• TASK REQUIREMENTS
Starting at the line that contains "Where should I" and running through the last of the rows, rewrite those lines in full, requests included, adding 57 to every coordinate in the answers. Give only these lines, and omit the pictures.

--- START SUPPLIED DATA ---

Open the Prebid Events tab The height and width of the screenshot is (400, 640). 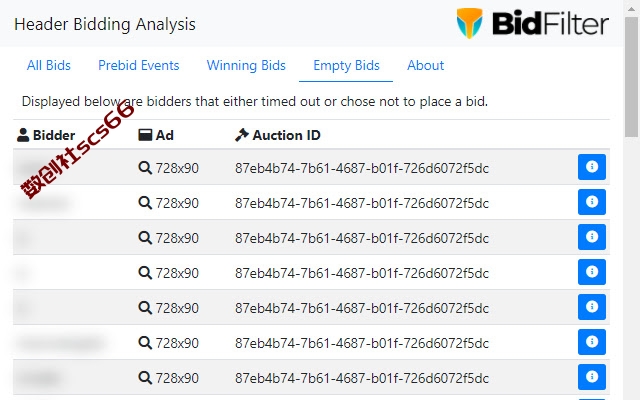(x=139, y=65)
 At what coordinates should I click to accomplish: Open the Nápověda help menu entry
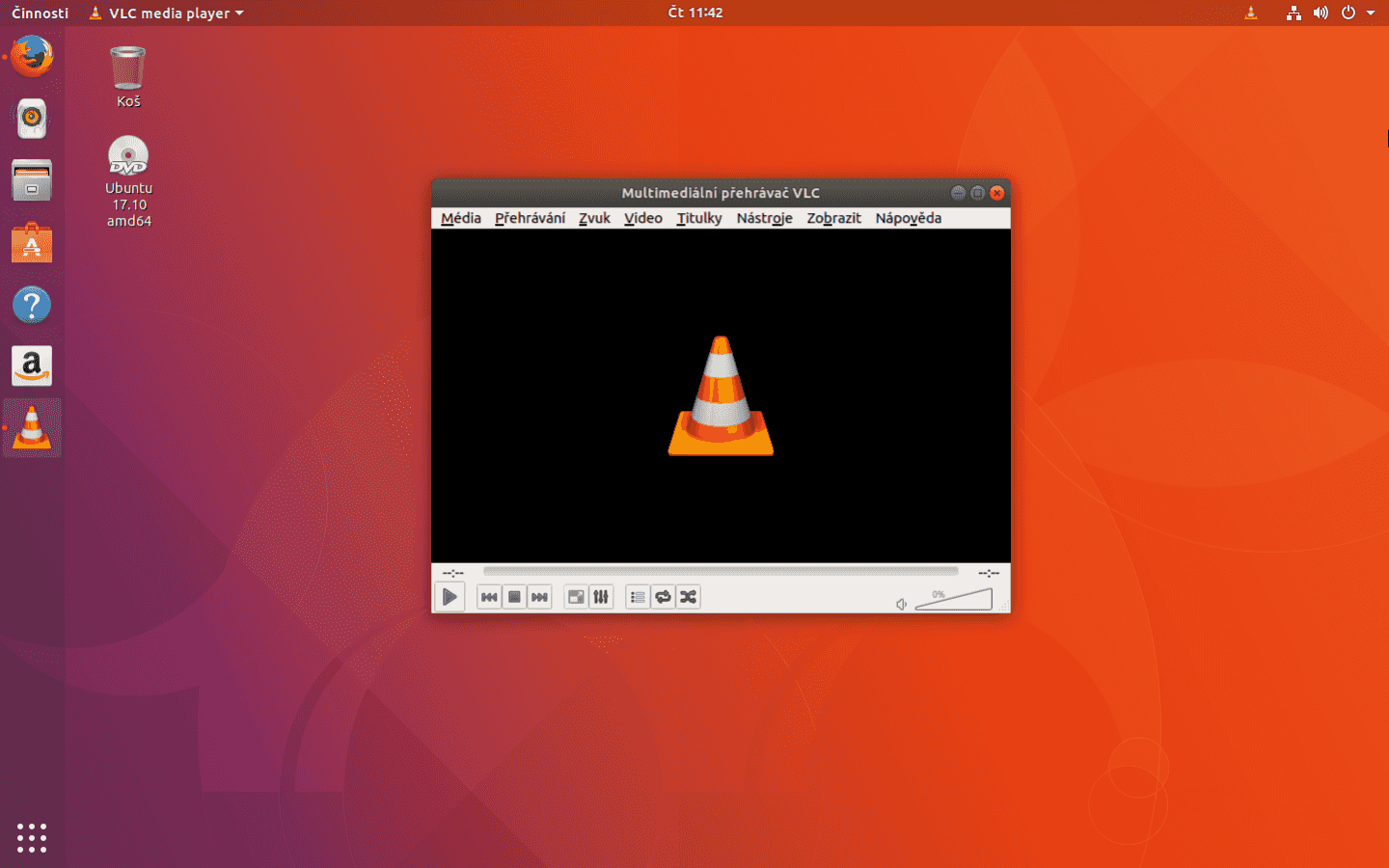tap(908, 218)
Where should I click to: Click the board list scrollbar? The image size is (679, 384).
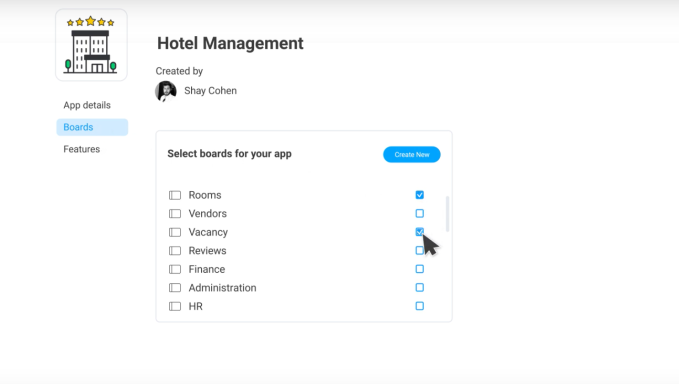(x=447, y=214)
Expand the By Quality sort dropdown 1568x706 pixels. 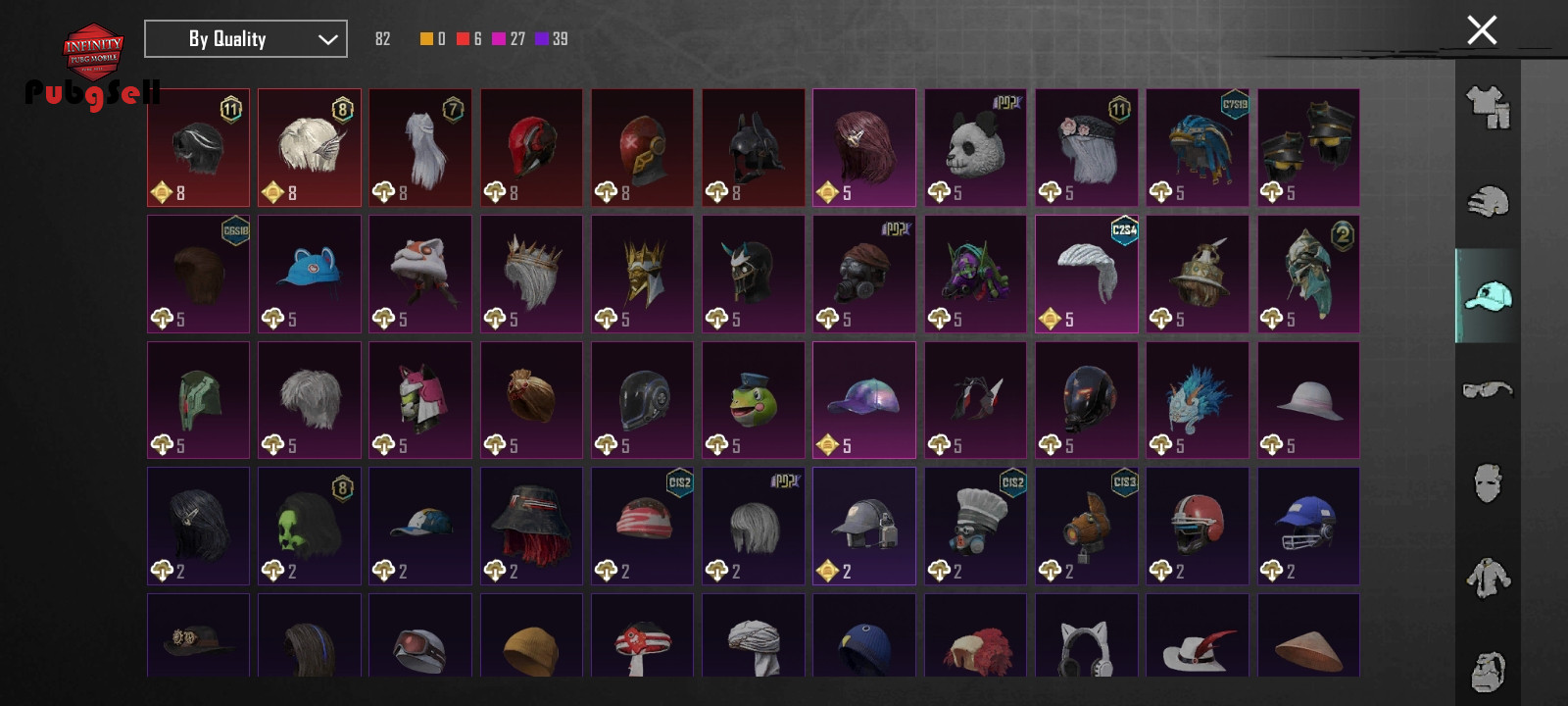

--- END SUPPLIED DATA ---

• THE COMPLETED TASK
Where should I click to: Click the board list scrollbar? The image size is (679, 384).
(x=504, y=271)
Expand the By Quality sort dropdown 1568x706 pixels. 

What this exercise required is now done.